Aprovechando la discusión, el marinero empujó a Alaya y se incorporó con rapidez. Corrió en pos de sus compañeros, pidiendo socorro.

—¡Mira lo que has hecho! Por tu culpa se ha escapado —dijo Alaya. Se dispuso a ir en persecución del evadido.

—¡Olvida a esos humanos! —gritó Kith-Kanan—. Mackeli es más importante. Tendremos que dar alcance al otro grupo antes de que llegue a la costa. —Alaya se encerró en un hosco mutismo—. ¡Escúchame! Vamos a necesitar todas tus habilidades. Llama a los corves, a los Furtivos Nocturnos, a todos. Haz que encuentren a los humanos y que intenten retrasarlos el tiempo suficiente para que podamos alcanzarlos.

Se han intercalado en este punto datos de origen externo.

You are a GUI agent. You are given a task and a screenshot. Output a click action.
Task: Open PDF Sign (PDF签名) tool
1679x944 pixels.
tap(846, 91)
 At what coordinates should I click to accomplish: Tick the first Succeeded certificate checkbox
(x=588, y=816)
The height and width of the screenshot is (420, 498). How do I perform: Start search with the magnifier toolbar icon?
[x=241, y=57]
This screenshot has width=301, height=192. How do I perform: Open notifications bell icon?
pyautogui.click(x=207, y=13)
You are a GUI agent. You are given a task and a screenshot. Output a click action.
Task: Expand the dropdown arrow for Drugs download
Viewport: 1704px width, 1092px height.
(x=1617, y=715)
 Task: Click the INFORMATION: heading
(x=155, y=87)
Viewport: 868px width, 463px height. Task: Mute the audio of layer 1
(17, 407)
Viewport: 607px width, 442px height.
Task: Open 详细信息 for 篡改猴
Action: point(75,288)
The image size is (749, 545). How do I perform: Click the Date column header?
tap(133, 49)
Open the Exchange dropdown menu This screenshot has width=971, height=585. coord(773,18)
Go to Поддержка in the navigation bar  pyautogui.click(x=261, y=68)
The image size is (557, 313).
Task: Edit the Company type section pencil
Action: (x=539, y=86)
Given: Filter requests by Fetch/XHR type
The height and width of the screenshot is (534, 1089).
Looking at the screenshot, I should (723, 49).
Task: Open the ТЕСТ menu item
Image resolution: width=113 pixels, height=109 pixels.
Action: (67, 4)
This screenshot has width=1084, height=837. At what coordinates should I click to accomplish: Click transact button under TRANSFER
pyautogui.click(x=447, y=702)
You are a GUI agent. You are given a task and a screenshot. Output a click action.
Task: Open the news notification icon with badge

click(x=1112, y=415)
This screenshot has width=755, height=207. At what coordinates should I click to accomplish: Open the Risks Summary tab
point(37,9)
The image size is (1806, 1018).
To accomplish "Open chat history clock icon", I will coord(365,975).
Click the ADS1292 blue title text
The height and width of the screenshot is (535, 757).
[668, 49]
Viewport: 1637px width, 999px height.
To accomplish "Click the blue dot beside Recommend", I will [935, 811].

La elfa lo apartó de un empellón y se alejó unos pasos. La enorme hoguera se estaba consumiendo y el claro talado en la espesura empezaba a sumirse en la oscuridad. De vez en cuando, un buey mugía en el improvisado corral.

Alaya se acercó a los árboles talados. Posó la mano con suavidad en el tronco de un gran roble.

—¿Por qué lo hacen? —preguntó afligida—. ¿Por qué cortan los árboles? ¿Es que no oyen desgarrarse la urdimbre del bosque cada vez que se desploma un árbol? —Las lágrimas brillaban en sus ojos—. Hay espíritus en la espesura, espíritus en los árboles. Los han matado con su metal. —Sus angustiados ojos se alzaron hacia el príncipe.

—Hay mucho que hacer. Debemos irnos. —Kith-Kanan puso una mano sobre su hombro.

Alaya inhaló con un estremecimiento. Tras acariciar suavemente el tronco una vez más, se incorporó y empezó a recoger las piedras que utilizaba como proyectiles.